1) "The US will apologize to the world for our "interference" in their affairs, past & present. You know, Hitler, Mussolini, Stalin, Tojo, Noriega, Milosevic, Hussein, and the rest of those 'good ole boys', we will never "interfere" again.

2) We will withdraw our troops from all over the world, starting with Germany, South Korea, the Middle East, and the Philippines. They don't want us there. We would station troops at our borders. No one allowed sneaking through holes in the fence.

3) All illegal aliens have 90 days to get their affairs together and leave. We'll give them a free trip home. After 90 days the remainder will be gathered up and deported immediately, regardless of whom or where they are. They're illegal!!! France will welcome them.

4) All future visitors will be thoroughly checked and limited to 90 days unless given a special permit!!!! No one from a terrorist nation will be allowed in. If you don't like it there, change it yourself and don't hide here. Asylum would never be available to anyone. We don't need any more cab drivers or 7-11 cashiers.

5) No foreign "students" over age 21. The older ones are the bombers. If they don't attend classes, they get a "D" and it's back home baby.

6) The US will make a strong effort to become self-sufficient energy wise. This will include developing nonpolluting sources of energy but will require a temporary drilling of oil in the Alaskan wilderness. The caribou will have to cope for a while.

7) Offer Saudi Arabia and other oil producing countries $10 a barrel for their oil. If they don't like it, we go some place else. They can go somewhere else to sell their production. (About a week of the wells filling up the storage sites would be enough.)

8) If there is a famine or other natural catastrophe in the world, we will not "interfere." They can pray to Allah or whomever, for seeds, rain, cement or whatever they need. Besides most of what we give them are stolen or given
to the army. The people who need it most get very little, if anything.

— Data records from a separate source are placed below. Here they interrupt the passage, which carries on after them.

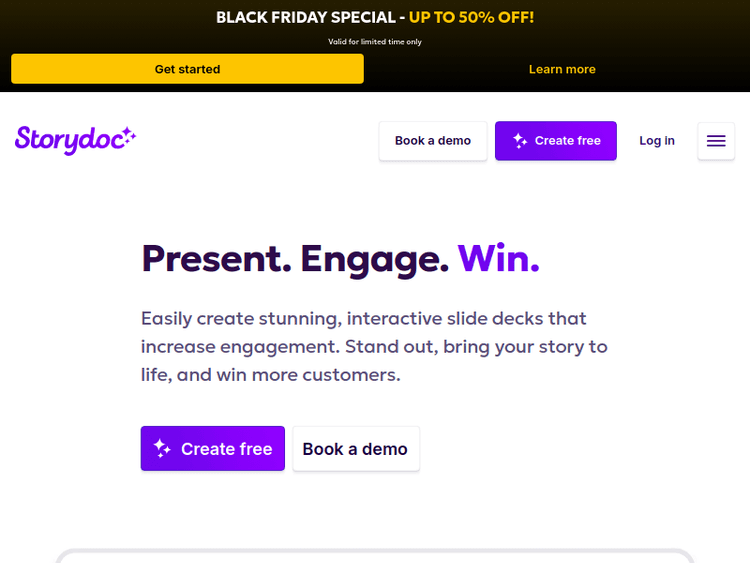Click the sparkle icon in the header Create free button

pyautogui.click(x=520, y=141)
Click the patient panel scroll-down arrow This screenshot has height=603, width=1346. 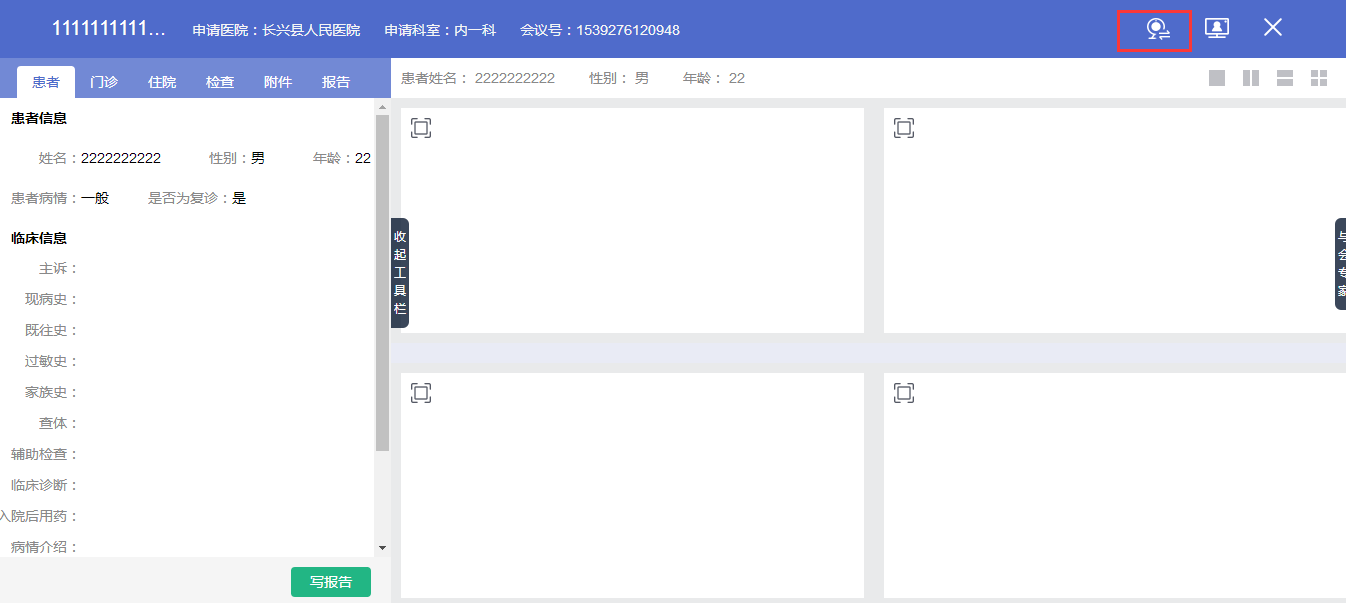[x=382, y=548]
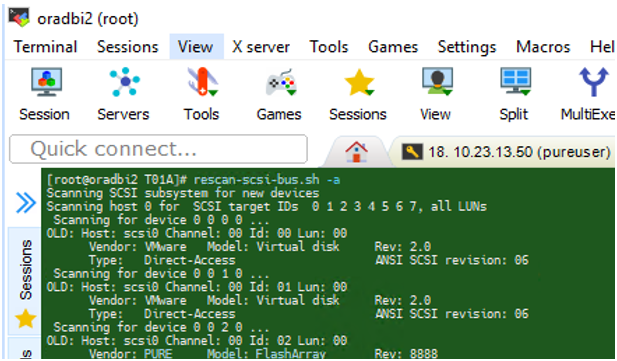This screenshot has width=617, height=361.
Task: Open the Settings menu
Action: coord(467,47)
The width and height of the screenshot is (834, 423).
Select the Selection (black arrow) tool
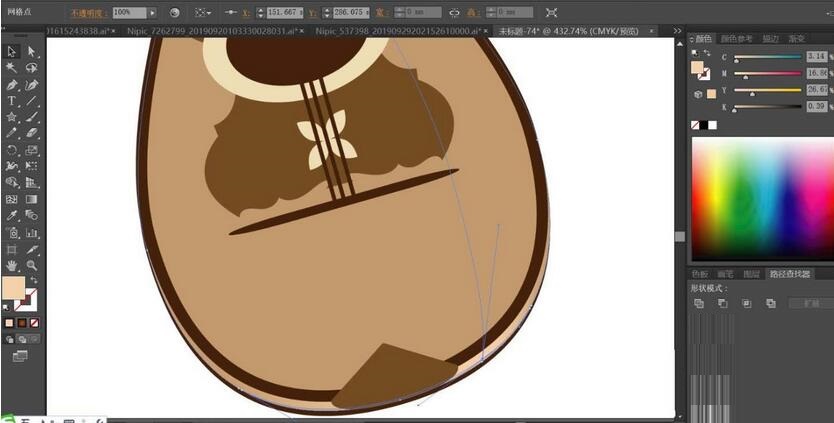12,51
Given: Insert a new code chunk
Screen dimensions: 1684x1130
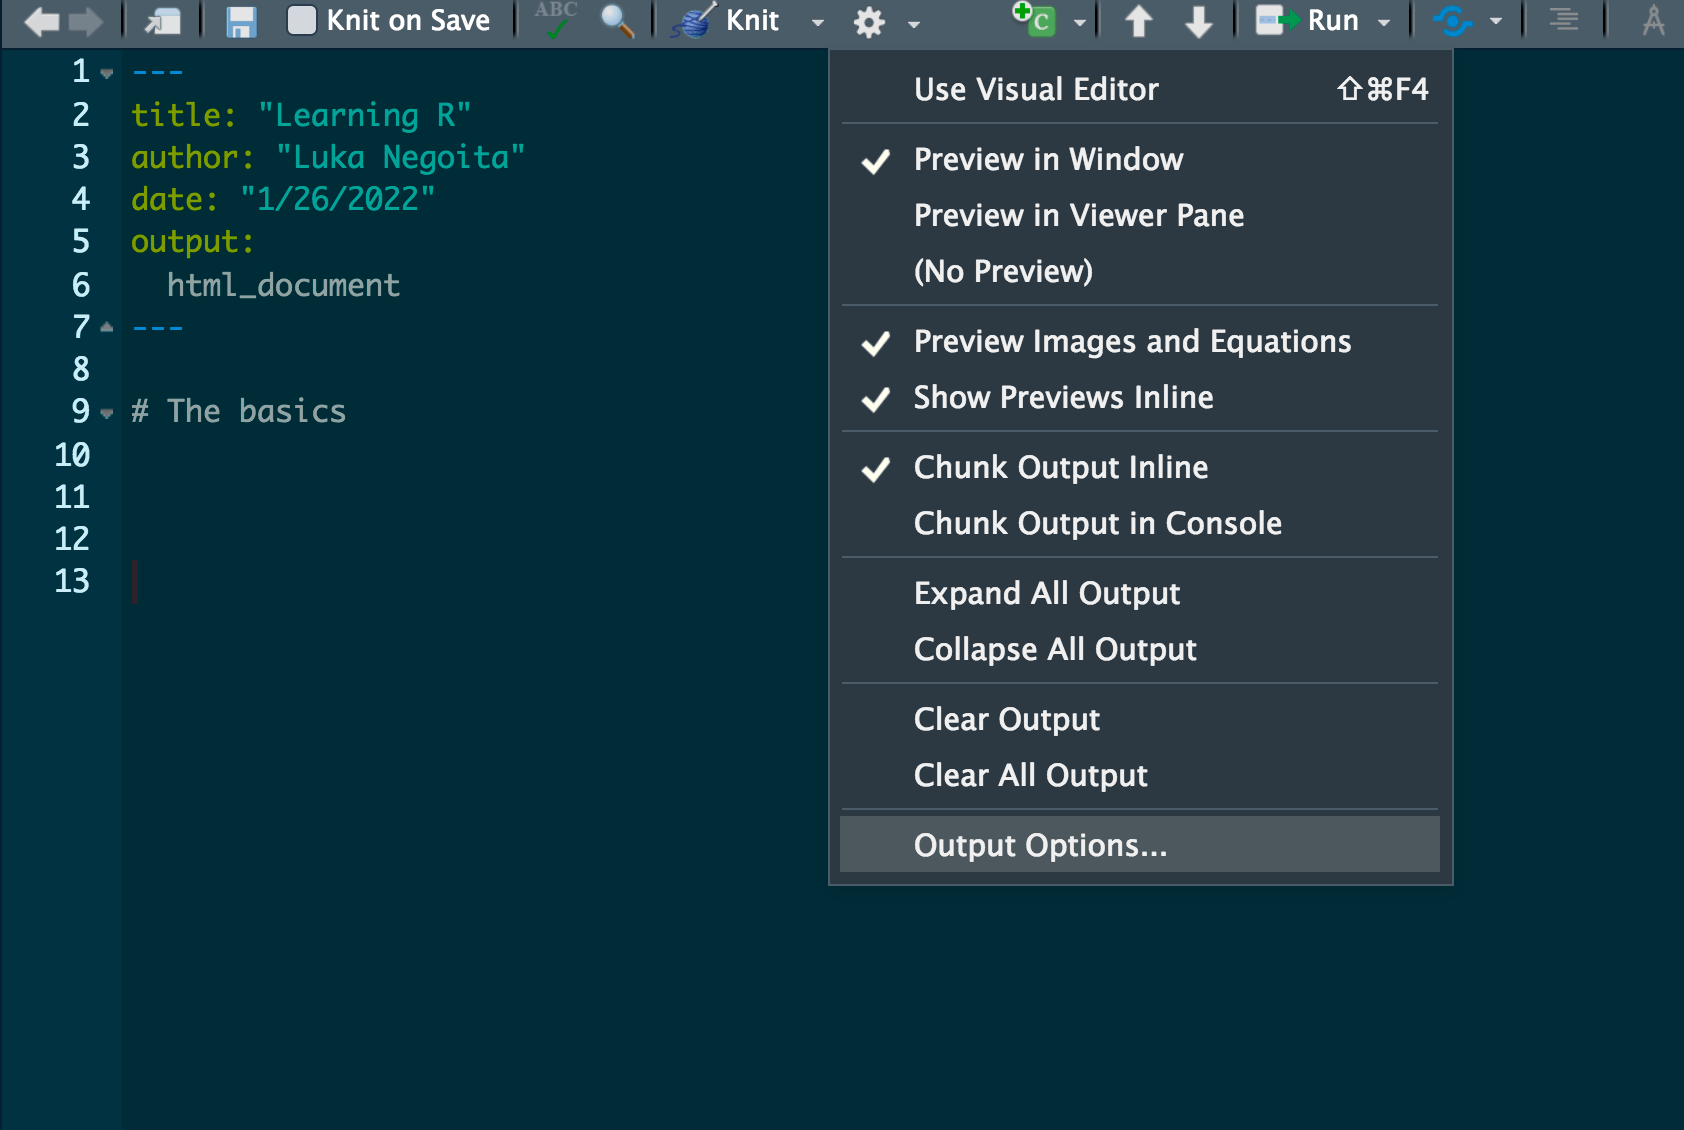Looking at the screenshot, I should [x=1037, y=20].
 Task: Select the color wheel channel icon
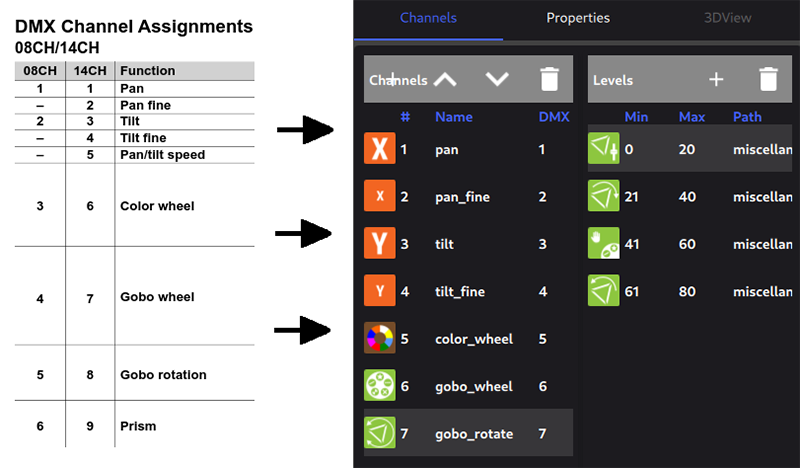[380, 338]
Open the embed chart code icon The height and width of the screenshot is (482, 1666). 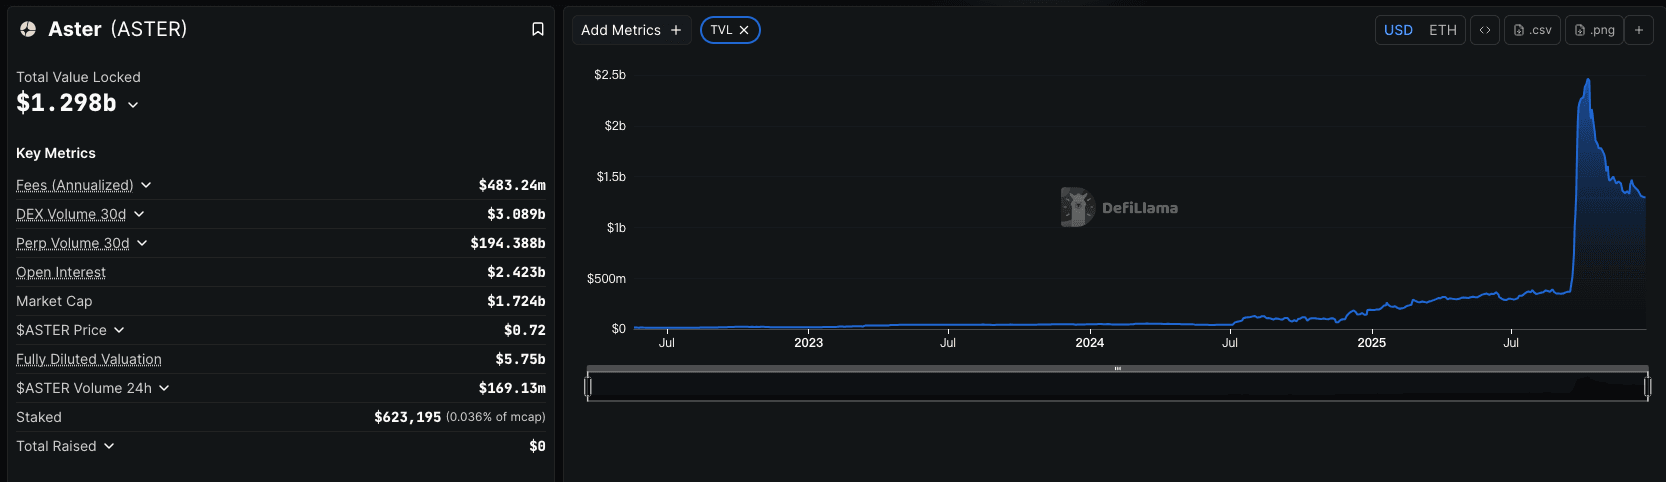[1484, 30]
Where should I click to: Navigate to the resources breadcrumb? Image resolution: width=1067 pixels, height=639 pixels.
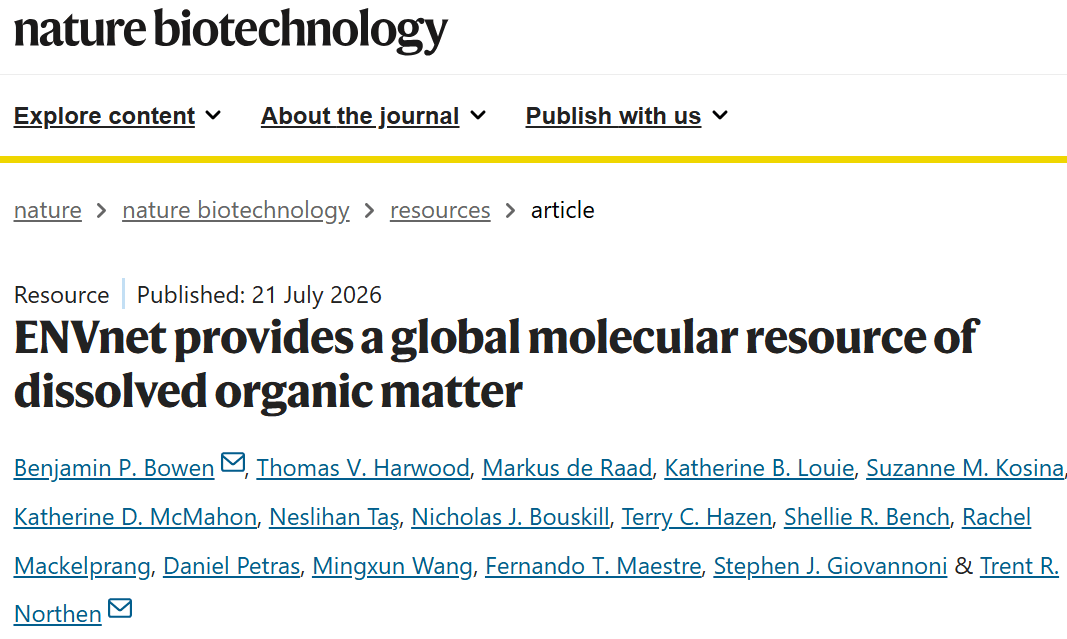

9) Ship the UN Headquarters to an isolated island some place. We don't need the spies and fair weather friends here. Besides, the building would make a good homeless shelter or lockup for illegal aliens.

10) All Americans must go to charm and beauty school. That way, no one can call us "Ugly Americans" any longer. The Language we speak is ENGLISH...learn it...or LEAVE...Now, isn't that a winner of a plan?

11)The Statue of Liberty is no longer saying, "Give me your tired, your poor, your huddled masses." She's got a baseball bat and she's yelling, "You want a piece of me?"

If you agree with the above...give me a comment! If you don't like it...sorry, I don't know what came over me :-)


  1. Live, Love, Laugh said...
    lol! Great Post, enjoyed it very much!!
    Shelley L. MacKenzie said...
    I can just picture Robin Williams saying this lol.
    Bernita said...
    The rewards of generosity.
    M. C. Pearson said...
    Never apologize for the righteous statements you post here Bonn Bonn! This was awesome. Maybe some people who are desperately clinging to the insane view that we need to stop the war on terror will get a clue. Thanks. I felt like I was at a rally; after each statement I was yelling, "Yeah! You tell 'em! Tell 'em all!"
    Anonymous said...
    Stopping the war and giving peace a chance is the best choice, until we wake up in the morning and are confronted by reality. By the way Robin Williams is an Army veteran.
    ~Dave (Mimi's husband)
    Anonymous said...

    Just so you know, Robin Williams did not write this.
    Bonnie S. Calhoun said...
    Thank you, anonymous....Folks, I've checked out this post on Snopes (by the way it's a great site for truth vs. fiction. This e-mail was posted to the Usenet group in 2003. It was attributed to anonymous at the time(not the anonymous that gave me the heads up....I don't think!) But it was attributed to Robin Williams after the Statue of Liberty quote, which does belong to Mr. Williams, was added.